Vox debe reflexionar

El diagnóstico parece claro. La derecha no puede ir disgregada porque eso es letal para los intereses de 11 millones largos de electores que el 23-J querían un cambio en La Moncloa y se han quedado en la orilla

Siempre que ha gobernado la derecha en España lo ha hecho después de concursar unida. Aznar en dos ocasiones, una de ellas por mayoría absoluta, y Rajoy en otras dos, la primera en 2011, con hegemonía en el Parlamento. Cuando ha querido meterse con la herencia de su sucesor, Aznar siempre ha criticado la fractura en la derecha, ha recordado que él dejó una casa común y que la casa se dividió en soluciones habitacionales, hasta tres (PP, Vox y Ciudadanos), y que es entonces cuando pasó a ser oposición y ahí sigue. Probablemente, después de lo del domingo, ahí continuará.

Por tanto, el diagnóstico parece claro. La derecha no puede ir disgregada porque eso es letal para los intereses de 11 millones largos de electores que el 23-J querían un cambio en La Moncloa y se han quedado en la orilla. No por falta de votos: Rajoy en 2011 cosechó 10.866.566 papeletas, 259.018 menos votos que la suma este domingo de PP y Vox, pero se tradujeron entonces en 186 escañazos, una comodísima mayoría absoluta. Hace tres días y concurriendo por separado, la suma solo arroja 169 diputados del Congreso. Por tanto, las cifras hablan solas: la ley d'Hont penalizó el desmembramiento de un espectro político que, con todos los matices que se quiera, defienden similares principios: la unidad de España, la Monarquía parlamentaria, el humanismo cristiano, la educación en valores, la economía de libre mercado. Por ello, no hay que hacerse más trampas al solitario: no hay ninguna razón objetiva para que los partidos de Feijóo y Abascal no lleguen a un entendimiento y dejen de tirarse tiros en el pie.

Las razones por las que nació Vox son comprensibles: la crisis económica al comienzo del segundo decenio de este siglo, la corrupción y la llegada de los populismos de izquierda –por cierto, bien vistos por el Gobierno de Rajoy al principio de los tiempos, como al PSOE le interesa ahora la fortaleza de Abascal– generaron una masa crítica que reclamaba la defensa de la España de la transición y una guerra cultural contra la pretendida superioridad moral de la izquierda. Y eso lo supo representar Vox con la inteligencia que perdió el PP, empeñado en limitar su acción a la gestión y a la tecnocracia de Soraya Sáenz de Santamaría, descuidando el rearme ideológico. Pero que nadie se engañe: los electores del PP también secundaban esa vocación por defender nuestros valores de los discursos antisistema, del neocomunismo de Podemos y de las tentativas separatistas de Cataluña y el País Vasco. Por eso, muchos de ellos se pasaron a Abascal.

**Tus tareas:**
a: En el texto sobre Vox y la derecha, ¿cuántos diputados del Congreso suman PP y Vox al concurrir por separado?
b: Duplica del texto sobre Vox y la derecha todo lo que va desde "Vox debe reflexionar" hasta "domingo, ahí continuará.", ambos incluidos.

**Material proporcionado:**
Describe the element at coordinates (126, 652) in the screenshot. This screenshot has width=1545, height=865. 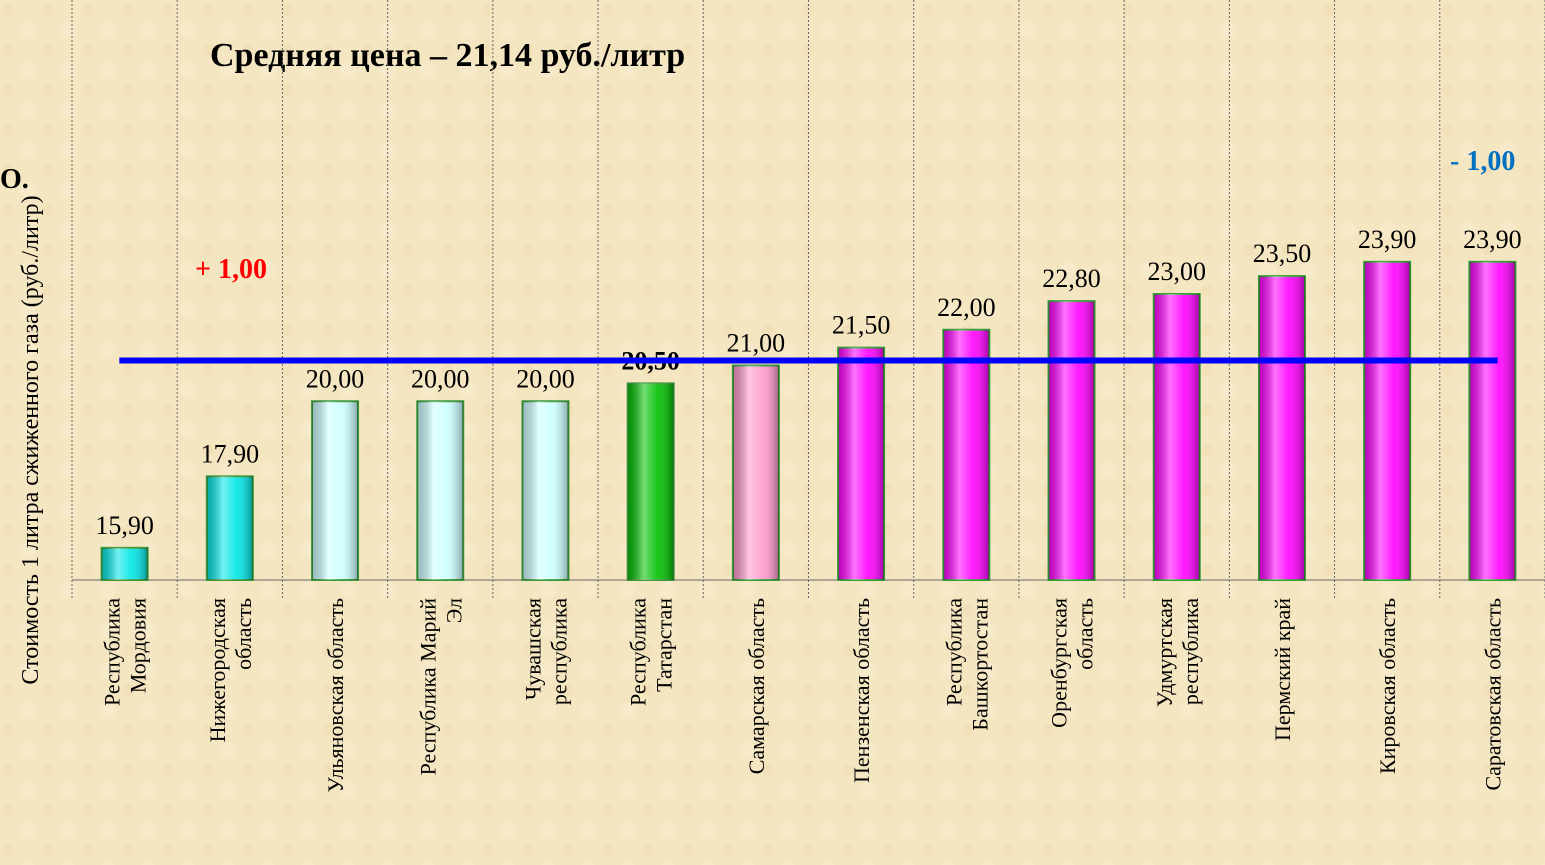
I see `x-tick-label: РеспубликаМордовия` at that location.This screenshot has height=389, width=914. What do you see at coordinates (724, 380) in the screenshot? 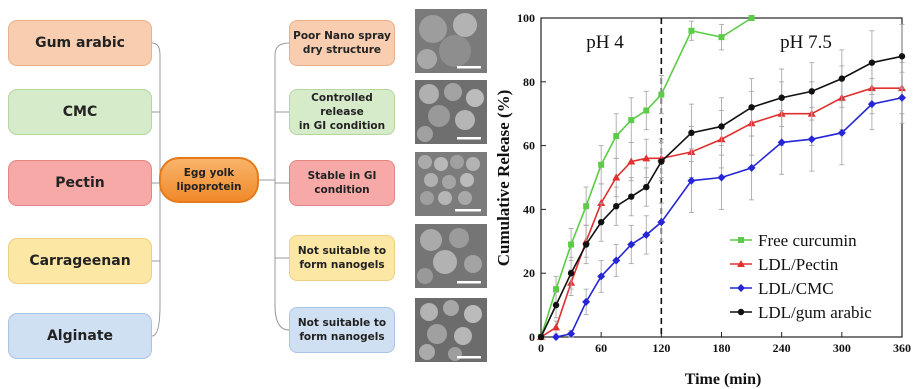
I see `x-axis-label: Time (min)` at bounding box center [724, 380].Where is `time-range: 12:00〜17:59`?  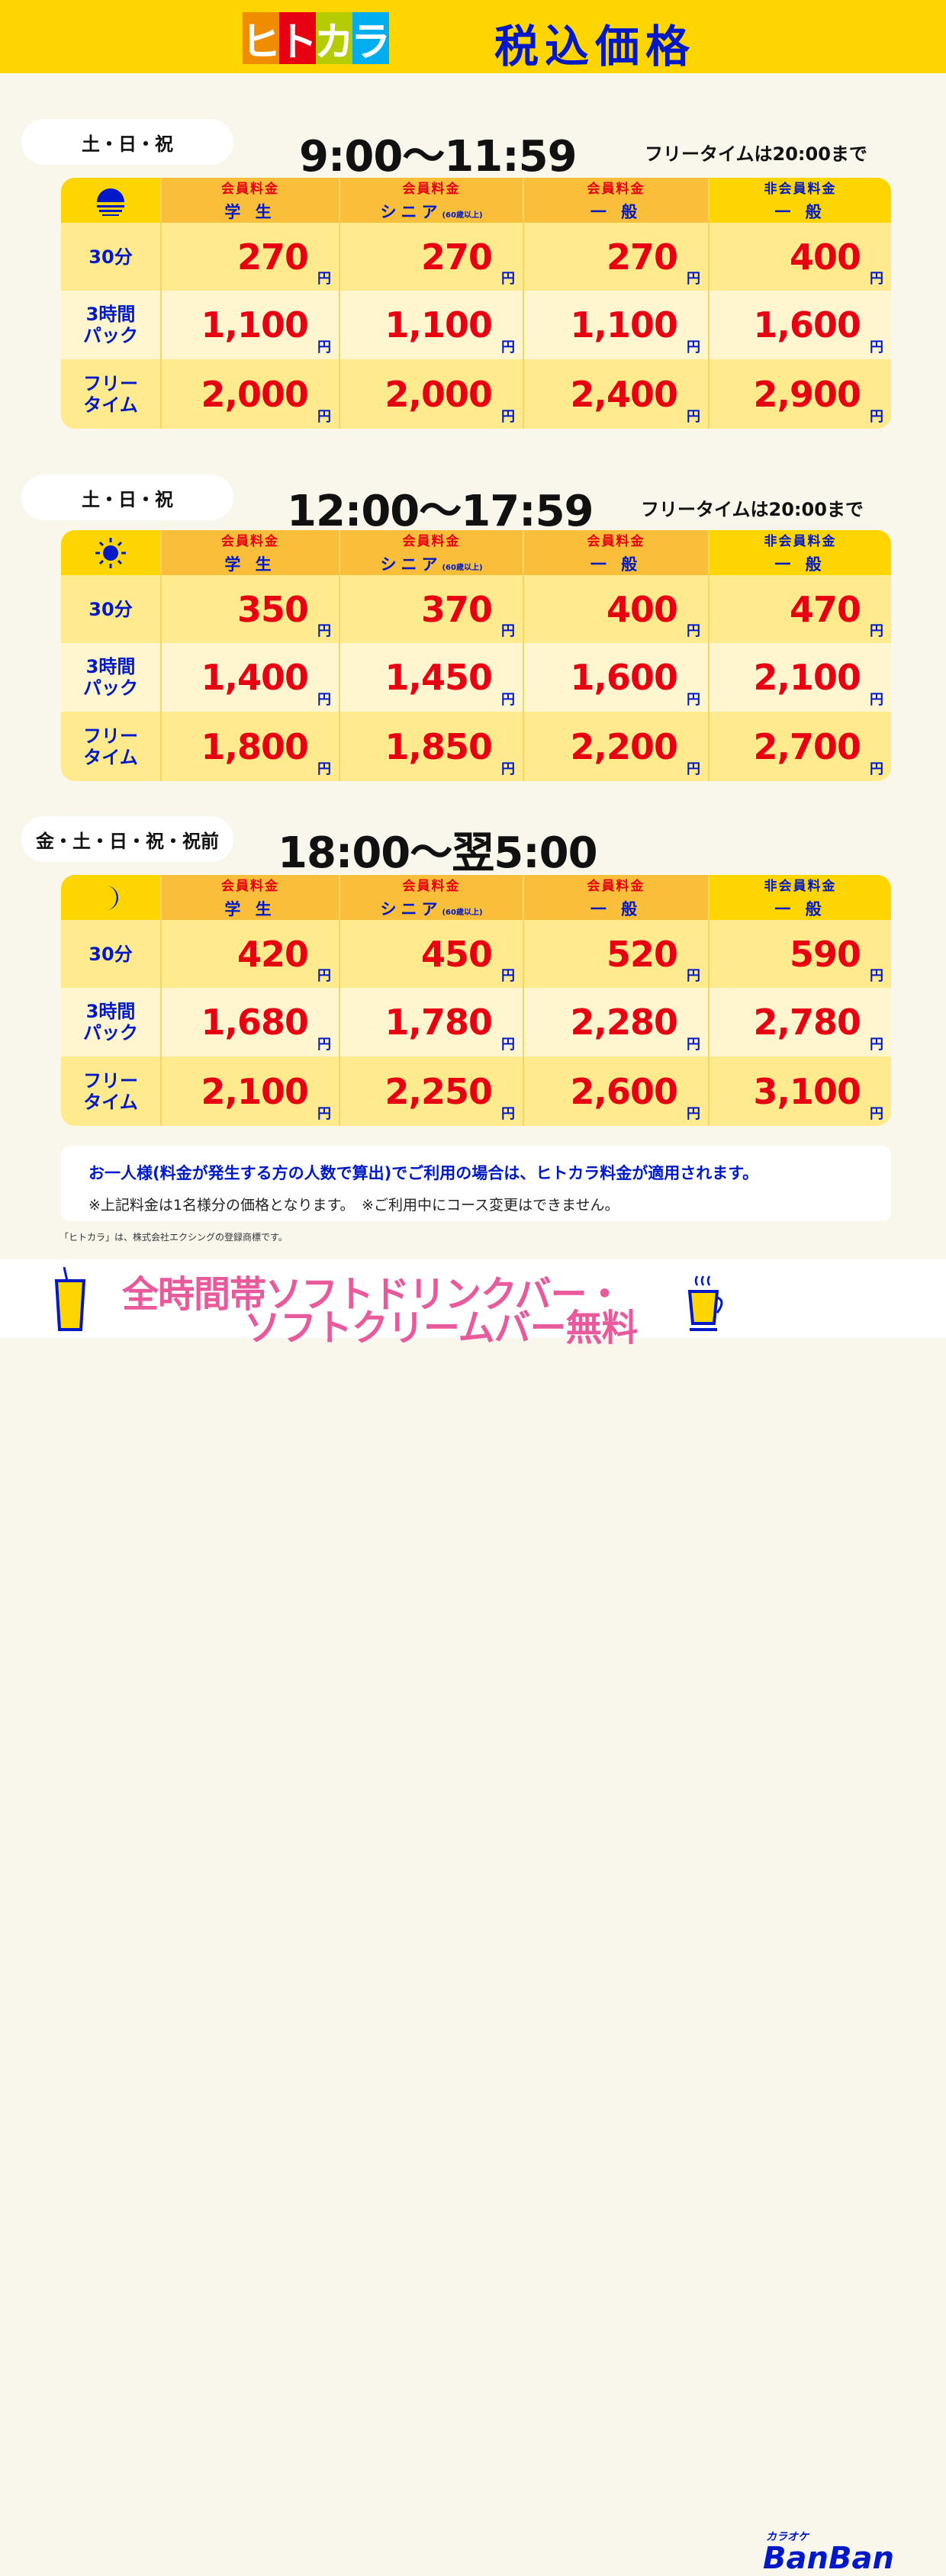 time-range: 12:00〜17:59 is located at coordinates (441, 512).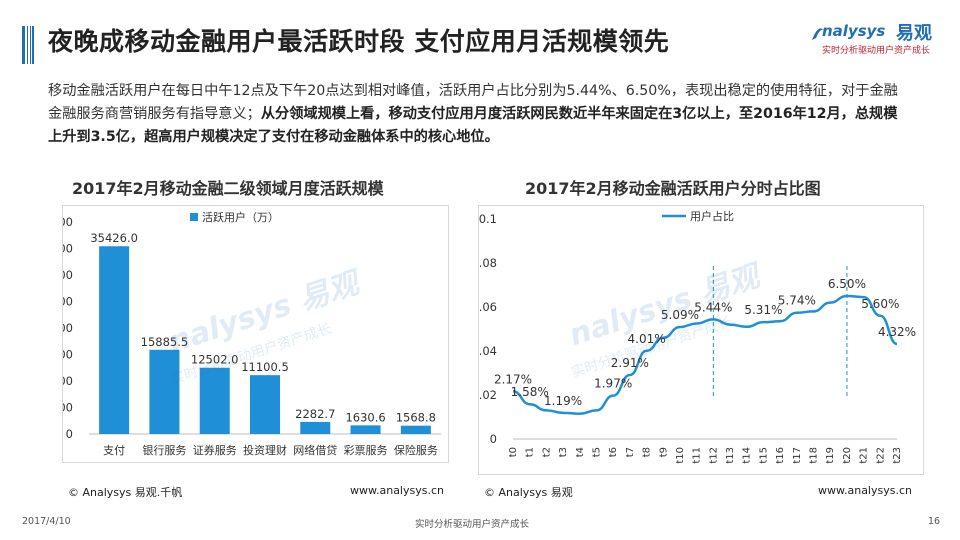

**Tareas resueltas:**
a: Suman 169 diputados del Congreso.

b:
Vox debe reflexionar

El diagnóstico parece claro. La derecha no puede ir disgregada porque eso es letal para los intereses de 11 millones largos de electores que el 23-J querían un cambio en La Moncloa y se han quedado en la orilla

Siempre que ha gobernado la derecha en España lo ha hecho después de concursar unida. Aznar en dos ocasiones, una de ellas por mayoría absoluta, y Rajoy en otras dos, la primera en 2011, con hegemonía en el Parlamento. Cuando ha querido meterse con la herencia de su sucesor, Aznar siempre ha criticado la fractura en la derecha, ha recordado que él dejó una casa común y que la casa se dividió en soluciones habitacionales, hasta tres (PP, Vox y Ciudadanos), y que es entonces cuando pasó a ser oposición y ahí sigue. Probablemente, después de lo del domingo, ahí continuará.